By Officer Fran Sur, Los Angeles Airport Police Wellness Coordinator
Some may categorize the work of a cop as one of the most highly stressful professions. There’s no need to list here all the various “hot call” scenarios an officer responds to while on duty. With so much pressure on a day-to-day basis, you would think the one easy prescription for stress reduction would be exercise, right? Sure it is – if you do it right.
Exercise can be a great tool to relieve stress, but most people these days approach it like warriors, with the “go hard or go home” mentality. That does more damage than good by causing even more stress on the body. If there’s a place where the “more” philosophy is prominent, the exercise world has to be close to the top. They’ve got everyone fooled that more is truly better. More weights, more cardio, more intensity, more sessions, and all for what? More Instagram selfies and Facebook check-ins? It’s no wonder that the health and fitness industry rakes in over $80 billion a year. But the irony is that our society’s obesity numbers continue to rise, with over 70% of the adult population now categorized as obese. Go figure (no pun intended).
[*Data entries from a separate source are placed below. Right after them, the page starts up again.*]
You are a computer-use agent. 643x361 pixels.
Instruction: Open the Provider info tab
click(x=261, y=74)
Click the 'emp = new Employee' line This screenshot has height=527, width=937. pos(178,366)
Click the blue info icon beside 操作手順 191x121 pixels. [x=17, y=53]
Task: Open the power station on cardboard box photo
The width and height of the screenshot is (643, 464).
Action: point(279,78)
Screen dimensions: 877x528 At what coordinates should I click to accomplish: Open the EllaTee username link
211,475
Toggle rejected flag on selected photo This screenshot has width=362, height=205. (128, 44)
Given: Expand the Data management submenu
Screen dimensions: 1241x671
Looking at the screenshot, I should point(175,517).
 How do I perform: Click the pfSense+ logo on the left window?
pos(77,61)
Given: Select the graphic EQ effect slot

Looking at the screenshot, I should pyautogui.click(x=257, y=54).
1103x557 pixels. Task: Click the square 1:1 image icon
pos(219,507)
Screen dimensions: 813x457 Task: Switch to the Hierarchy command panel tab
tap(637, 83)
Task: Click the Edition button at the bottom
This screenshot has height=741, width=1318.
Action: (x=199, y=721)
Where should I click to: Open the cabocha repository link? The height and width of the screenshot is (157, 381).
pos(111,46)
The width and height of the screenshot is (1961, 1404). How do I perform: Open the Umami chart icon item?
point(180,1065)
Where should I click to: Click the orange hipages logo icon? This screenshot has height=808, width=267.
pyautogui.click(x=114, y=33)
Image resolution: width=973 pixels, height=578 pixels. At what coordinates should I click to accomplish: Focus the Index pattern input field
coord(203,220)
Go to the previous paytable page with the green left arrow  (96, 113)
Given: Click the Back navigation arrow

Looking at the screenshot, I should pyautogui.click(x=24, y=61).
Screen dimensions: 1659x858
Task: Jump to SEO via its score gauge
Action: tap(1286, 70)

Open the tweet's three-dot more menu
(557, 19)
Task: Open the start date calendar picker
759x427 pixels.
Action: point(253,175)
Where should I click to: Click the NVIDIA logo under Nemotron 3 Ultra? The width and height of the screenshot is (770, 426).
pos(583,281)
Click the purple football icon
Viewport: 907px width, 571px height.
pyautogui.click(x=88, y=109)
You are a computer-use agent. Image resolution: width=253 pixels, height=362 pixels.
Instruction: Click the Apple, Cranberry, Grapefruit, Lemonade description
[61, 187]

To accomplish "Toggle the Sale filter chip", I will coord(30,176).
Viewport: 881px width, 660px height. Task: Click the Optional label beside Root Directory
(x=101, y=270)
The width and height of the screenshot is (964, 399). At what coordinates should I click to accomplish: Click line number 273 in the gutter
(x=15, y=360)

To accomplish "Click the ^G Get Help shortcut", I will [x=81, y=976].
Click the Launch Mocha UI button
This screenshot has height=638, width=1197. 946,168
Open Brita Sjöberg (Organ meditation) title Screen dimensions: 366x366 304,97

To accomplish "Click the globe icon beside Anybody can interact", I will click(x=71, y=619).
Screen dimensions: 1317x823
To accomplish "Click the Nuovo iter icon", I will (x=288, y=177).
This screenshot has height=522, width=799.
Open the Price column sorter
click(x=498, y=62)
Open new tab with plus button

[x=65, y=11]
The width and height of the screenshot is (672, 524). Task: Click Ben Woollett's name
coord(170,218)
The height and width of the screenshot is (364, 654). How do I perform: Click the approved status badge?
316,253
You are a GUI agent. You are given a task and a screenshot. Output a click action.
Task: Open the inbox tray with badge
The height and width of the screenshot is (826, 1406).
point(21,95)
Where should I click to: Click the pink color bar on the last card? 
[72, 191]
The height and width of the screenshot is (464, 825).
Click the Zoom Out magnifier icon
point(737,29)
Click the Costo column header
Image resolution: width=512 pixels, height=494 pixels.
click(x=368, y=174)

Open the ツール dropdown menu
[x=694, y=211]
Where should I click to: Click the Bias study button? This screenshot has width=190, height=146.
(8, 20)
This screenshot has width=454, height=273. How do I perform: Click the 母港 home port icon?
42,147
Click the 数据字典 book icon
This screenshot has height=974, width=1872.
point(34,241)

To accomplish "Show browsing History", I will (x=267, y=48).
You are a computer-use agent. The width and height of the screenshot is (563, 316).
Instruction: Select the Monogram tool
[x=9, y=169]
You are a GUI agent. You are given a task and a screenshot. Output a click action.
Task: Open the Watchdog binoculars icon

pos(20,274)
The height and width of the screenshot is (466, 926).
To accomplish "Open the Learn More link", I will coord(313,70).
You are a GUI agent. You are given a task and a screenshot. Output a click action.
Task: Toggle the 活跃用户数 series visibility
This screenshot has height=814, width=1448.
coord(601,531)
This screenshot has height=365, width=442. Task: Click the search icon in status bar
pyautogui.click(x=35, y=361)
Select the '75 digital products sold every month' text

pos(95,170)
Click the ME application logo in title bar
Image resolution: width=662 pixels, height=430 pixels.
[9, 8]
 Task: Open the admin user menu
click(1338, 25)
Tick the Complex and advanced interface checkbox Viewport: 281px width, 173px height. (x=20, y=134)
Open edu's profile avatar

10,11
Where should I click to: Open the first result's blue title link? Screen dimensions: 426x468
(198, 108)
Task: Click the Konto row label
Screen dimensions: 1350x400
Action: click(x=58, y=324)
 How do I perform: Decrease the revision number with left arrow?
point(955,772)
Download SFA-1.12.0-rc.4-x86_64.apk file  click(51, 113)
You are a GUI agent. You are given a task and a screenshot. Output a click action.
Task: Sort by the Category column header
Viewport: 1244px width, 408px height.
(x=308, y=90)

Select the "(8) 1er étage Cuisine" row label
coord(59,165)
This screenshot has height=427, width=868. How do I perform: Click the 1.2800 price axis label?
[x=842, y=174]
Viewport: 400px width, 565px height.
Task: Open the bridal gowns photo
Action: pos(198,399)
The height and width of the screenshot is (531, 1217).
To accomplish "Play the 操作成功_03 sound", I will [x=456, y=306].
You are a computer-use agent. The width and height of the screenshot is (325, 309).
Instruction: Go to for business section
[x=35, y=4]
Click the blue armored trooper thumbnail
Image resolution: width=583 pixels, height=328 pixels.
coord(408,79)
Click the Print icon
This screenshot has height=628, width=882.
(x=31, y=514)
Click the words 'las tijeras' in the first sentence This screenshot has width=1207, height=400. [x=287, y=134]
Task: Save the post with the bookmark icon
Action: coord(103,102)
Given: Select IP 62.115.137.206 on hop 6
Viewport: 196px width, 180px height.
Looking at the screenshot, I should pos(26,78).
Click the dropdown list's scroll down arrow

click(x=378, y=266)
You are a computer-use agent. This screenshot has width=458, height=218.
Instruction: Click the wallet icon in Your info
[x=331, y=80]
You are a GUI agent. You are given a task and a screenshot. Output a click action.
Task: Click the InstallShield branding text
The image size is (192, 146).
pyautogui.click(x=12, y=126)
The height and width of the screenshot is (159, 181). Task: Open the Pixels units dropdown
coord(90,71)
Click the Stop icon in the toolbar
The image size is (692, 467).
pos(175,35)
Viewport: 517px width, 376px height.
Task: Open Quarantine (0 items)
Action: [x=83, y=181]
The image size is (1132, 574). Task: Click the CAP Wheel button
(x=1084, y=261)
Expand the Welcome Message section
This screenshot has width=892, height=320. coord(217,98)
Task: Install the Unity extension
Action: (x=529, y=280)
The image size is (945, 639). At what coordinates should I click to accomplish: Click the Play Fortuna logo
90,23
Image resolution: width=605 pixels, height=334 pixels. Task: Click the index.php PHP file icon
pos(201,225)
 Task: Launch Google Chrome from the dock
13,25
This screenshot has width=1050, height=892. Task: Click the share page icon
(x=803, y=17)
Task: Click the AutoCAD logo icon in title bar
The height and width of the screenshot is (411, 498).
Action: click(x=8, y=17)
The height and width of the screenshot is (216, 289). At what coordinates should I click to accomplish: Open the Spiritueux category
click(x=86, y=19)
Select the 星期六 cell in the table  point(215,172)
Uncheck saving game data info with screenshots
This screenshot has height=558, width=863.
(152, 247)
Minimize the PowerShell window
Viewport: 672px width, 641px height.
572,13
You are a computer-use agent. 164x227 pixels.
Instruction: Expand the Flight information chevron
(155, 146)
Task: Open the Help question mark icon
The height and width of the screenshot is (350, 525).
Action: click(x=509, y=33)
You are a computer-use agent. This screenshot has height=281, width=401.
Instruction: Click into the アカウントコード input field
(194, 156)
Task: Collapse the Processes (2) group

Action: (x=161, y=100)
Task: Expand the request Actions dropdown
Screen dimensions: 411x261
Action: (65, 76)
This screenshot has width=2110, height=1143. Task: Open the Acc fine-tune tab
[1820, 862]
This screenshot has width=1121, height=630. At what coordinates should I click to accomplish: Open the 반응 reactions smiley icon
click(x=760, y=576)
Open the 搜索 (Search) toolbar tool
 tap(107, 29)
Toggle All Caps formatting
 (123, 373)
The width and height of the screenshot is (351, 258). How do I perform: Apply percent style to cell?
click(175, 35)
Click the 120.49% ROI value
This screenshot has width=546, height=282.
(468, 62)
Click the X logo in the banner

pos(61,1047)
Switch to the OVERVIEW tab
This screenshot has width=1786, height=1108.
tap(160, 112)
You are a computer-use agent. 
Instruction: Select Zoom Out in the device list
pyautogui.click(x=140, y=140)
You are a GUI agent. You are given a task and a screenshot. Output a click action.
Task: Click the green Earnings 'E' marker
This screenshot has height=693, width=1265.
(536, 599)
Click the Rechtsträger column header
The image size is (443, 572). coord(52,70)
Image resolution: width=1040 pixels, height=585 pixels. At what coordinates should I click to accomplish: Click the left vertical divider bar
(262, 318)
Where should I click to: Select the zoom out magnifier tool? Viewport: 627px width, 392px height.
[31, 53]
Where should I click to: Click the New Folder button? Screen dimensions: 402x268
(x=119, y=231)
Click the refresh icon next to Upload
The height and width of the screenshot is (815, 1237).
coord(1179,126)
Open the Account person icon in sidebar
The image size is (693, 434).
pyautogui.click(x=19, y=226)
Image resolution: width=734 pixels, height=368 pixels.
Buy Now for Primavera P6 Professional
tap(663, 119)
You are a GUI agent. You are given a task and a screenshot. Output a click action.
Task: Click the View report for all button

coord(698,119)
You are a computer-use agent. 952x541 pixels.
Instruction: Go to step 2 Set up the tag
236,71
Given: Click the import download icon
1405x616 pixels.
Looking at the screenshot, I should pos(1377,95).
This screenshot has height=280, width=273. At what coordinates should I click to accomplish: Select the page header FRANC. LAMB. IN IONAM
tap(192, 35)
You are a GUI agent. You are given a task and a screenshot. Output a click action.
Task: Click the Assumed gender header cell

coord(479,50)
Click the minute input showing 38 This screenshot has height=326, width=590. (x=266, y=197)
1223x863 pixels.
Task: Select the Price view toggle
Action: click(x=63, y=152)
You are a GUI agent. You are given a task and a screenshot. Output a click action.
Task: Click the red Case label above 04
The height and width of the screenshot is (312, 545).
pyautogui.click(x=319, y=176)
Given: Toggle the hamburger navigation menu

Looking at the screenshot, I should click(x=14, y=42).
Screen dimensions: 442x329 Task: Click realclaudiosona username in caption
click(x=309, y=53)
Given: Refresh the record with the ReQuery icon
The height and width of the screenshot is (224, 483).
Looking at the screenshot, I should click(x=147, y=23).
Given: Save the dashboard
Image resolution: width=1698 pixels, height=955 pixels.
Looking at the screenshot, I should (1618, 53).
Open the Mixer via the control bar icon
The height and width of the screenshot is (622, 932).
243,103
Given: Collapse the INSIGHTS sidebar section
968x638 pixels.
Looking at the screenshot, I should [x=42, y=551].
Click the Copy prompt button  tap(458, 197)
Modern ExerciseSo many new and innovative exercise programs are popping up everywhere – CrossFit, Orangetheory, SoulCycle, high-intensity interval training (HIIT) – and each one is trying to top the last with how strenuous its sessions appear, boasting the number of calories burned per millisecond. Although hardcore training programs may appeal to eager exercisers, the human body can only take so much, and sooner or later it will shut down…leaving an overzealous participant stuck at home, utterly sick, ill or injured.
Aerobic Versus AnaerobicSo what type of exercise is best for the over-stressed cop or any working American? First and foremost, the priority for all should be a good base of aerobic exercise. Also known as “cardio,” aerobic activity is basically the body in motion at a low to moderate heart rate or intensity. Aerobic exercise stimulates breathing and delivers oxygen to working muscles. Examples include walking, running, cycling, swimming, hiking and dancing. Remember, your heart doesn’t know what activity you’re doing; it just knows you’re asking the body to move. Cardio activity not only improves fitness, but it’s also known to improve physical and emotional health. Aerobic workouts can be done daily, as they rejuvenate us and give us more energy – the ultimate stress reliever.
In contrast, anaerobic (“without oxygen”) exercise is activity that causes you to be quickly out of breath, like sprinting or lifting heavy weights. Anaerobic sessions are intense activity that has your body working to the max and can’t be sustained for long. These types of hard workouts put lots of physical stress on the body and require disciplined recovery. If health and fitness is the goal, the only type of anaerobic training you should be doing is weight training for strength gains. But be wary: Too many sessions too often will wreak havoc on the recovery system.
Stress and Life BalanceLet’s face it – we’re not all professional athletes. We don’t have the luxury to work out as much as we want and then spend the remainder of our time resting. No, we have other major life obligations we need to fit into 24-hour days, one being a full-time job. And if that job is stressful, the added need for recovery is something to consider.
You’ve heard it before: Stress kills. It’s hard on the body, specifically the nervous system. There are various forms of stress, and our bodies don’t discriminate between physical, emotional, environmental or relationship stress. Think of your body with a bank account of “recovery money” that you have in order to counter all the daily stress you go through. Because you only have so much of this money to help you recover, you really need to be cognizant of the amount of stress you put on yourself. The last thing you want is for your stress account to become overdrawn.
Exercise is a wonderful thing. Aside from giving you a body to be proud of, its biggest benefits are improving heart health and relieving stress, something we all could use. So when fitting it into your weekly routine, realize you don’t need to do a superhuman routine in order to get fit; you’re probably doing more harm than good. Your main focus should be aerobic exercise such as running, supplemented with a few days per week of strength training with weights. Balance is key. If you’re often finding yourself tired and fatigued, some may say you’re over-trained, but I’d call it over-stressed. Remember to always leave a little left in the tank – I mean, bank.